• _ABOUT THIS EXERCISE_
Please, without the pictures, retype exactly the lines from the start of the material through the line that holds "Given: Click the orange face box top border".

• _RAW DATA_
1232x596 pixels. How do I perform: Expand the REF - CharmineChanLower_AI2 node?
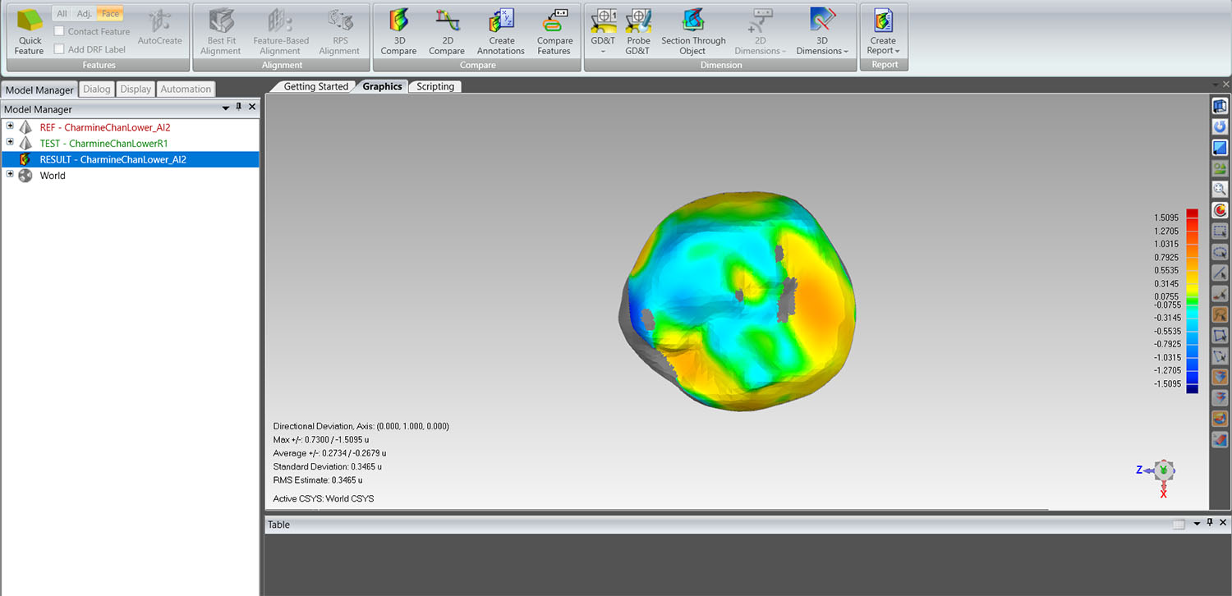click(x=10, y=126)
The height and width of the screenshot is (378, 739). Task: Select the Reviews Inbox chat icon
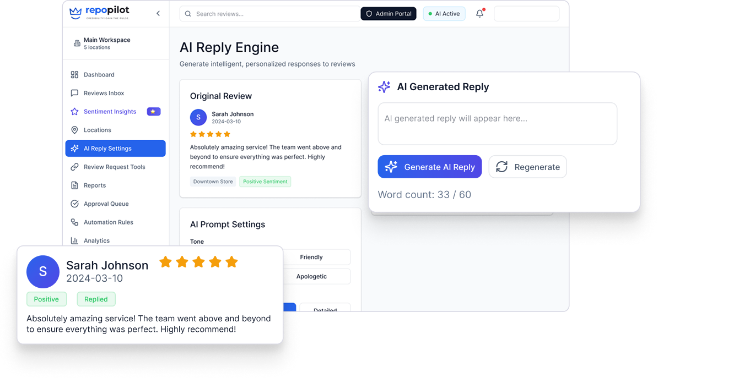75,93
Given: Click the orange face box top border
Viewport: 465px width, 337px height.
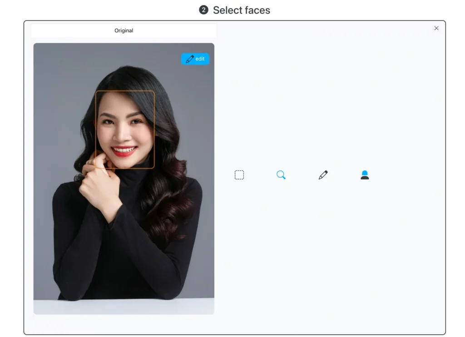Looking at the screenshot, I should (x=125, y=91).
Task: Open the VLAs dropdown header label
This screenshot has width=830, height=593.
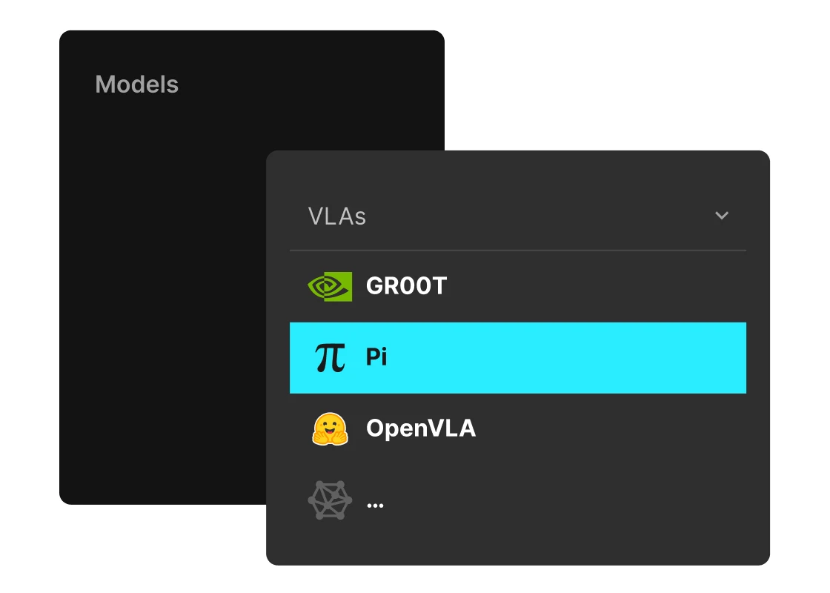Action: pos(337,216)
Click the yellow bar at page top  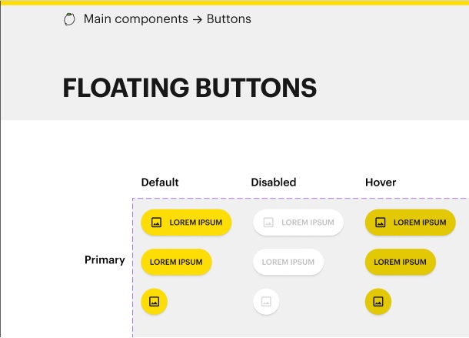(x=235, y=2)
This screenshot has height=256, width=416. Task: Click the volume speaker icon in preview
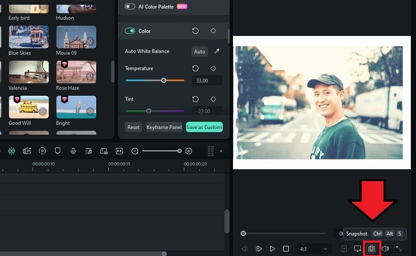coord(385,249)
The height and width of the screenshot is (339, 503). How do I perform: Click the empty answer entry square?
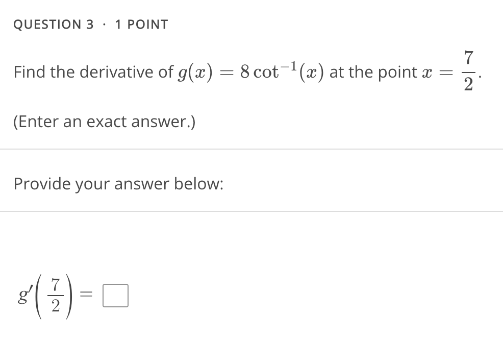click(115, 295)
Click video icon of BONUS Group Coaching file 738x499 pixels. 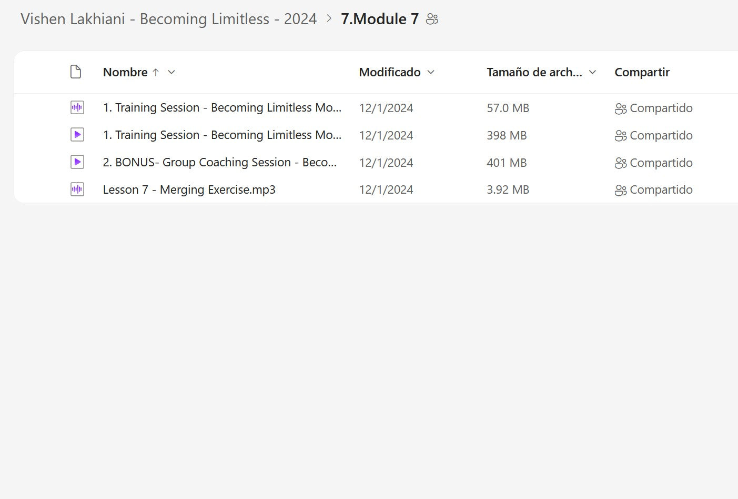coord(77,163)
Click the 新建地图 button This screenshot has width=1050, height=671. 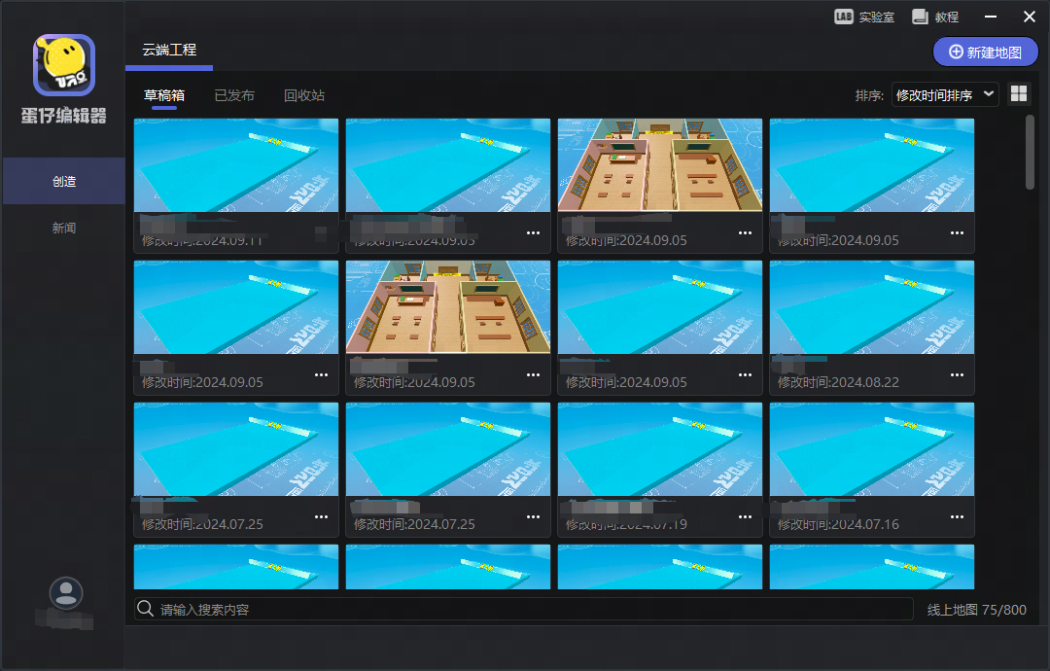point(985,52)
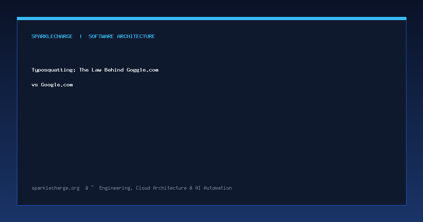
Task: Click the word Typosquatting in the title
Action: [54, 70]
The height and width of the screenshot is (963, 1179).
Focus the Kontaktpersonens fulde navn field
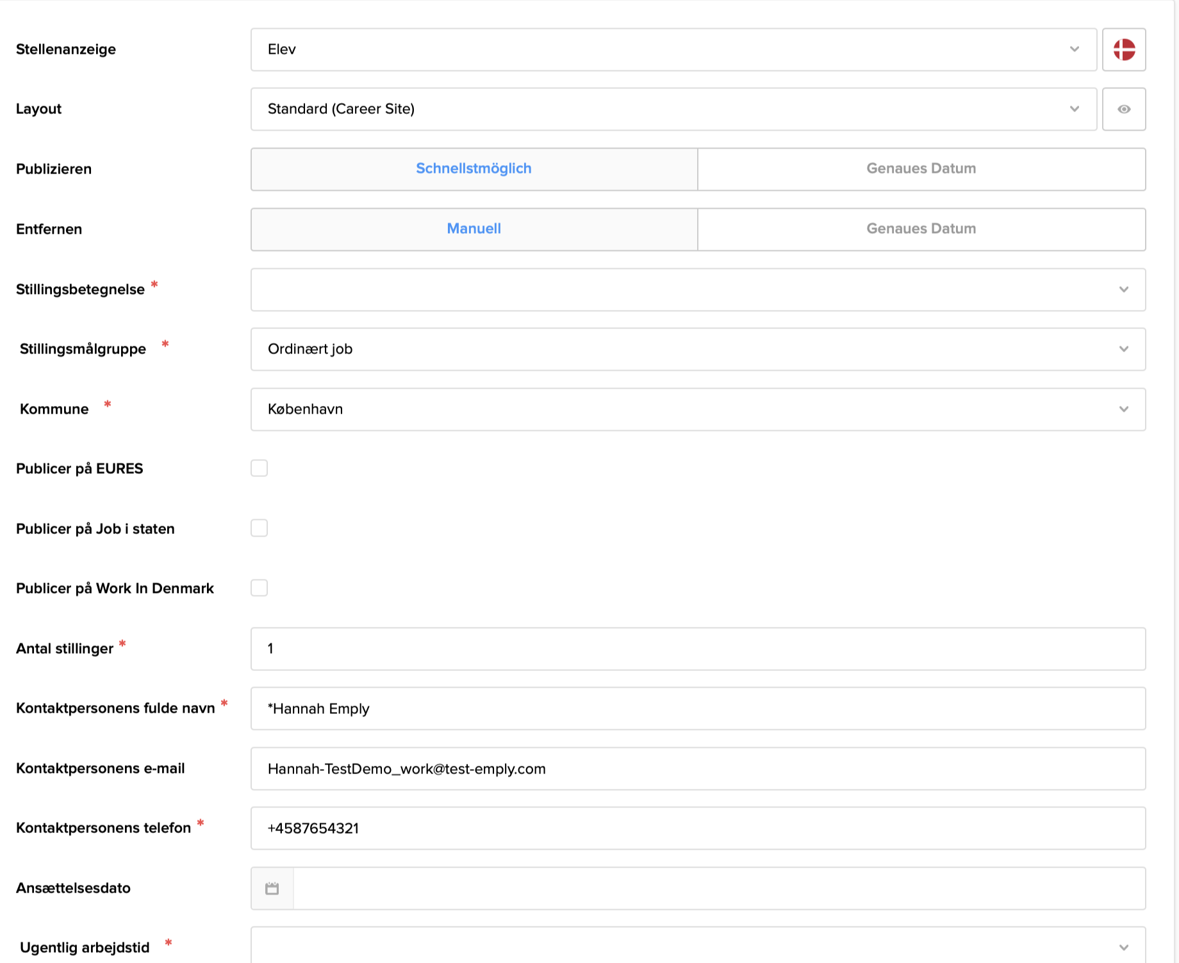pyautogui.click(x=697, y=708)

• _RESPONSE TO THE TASK_
1232x596 pixels. How do I perform: Expand the REF - CharmineChanLower_AI2 node?
click(x=10, y=126)
The height and width of the screenshot is (378, 739). Task: Select the Reviews Inbox chat icon
75,93
Given: Click the orange face box top border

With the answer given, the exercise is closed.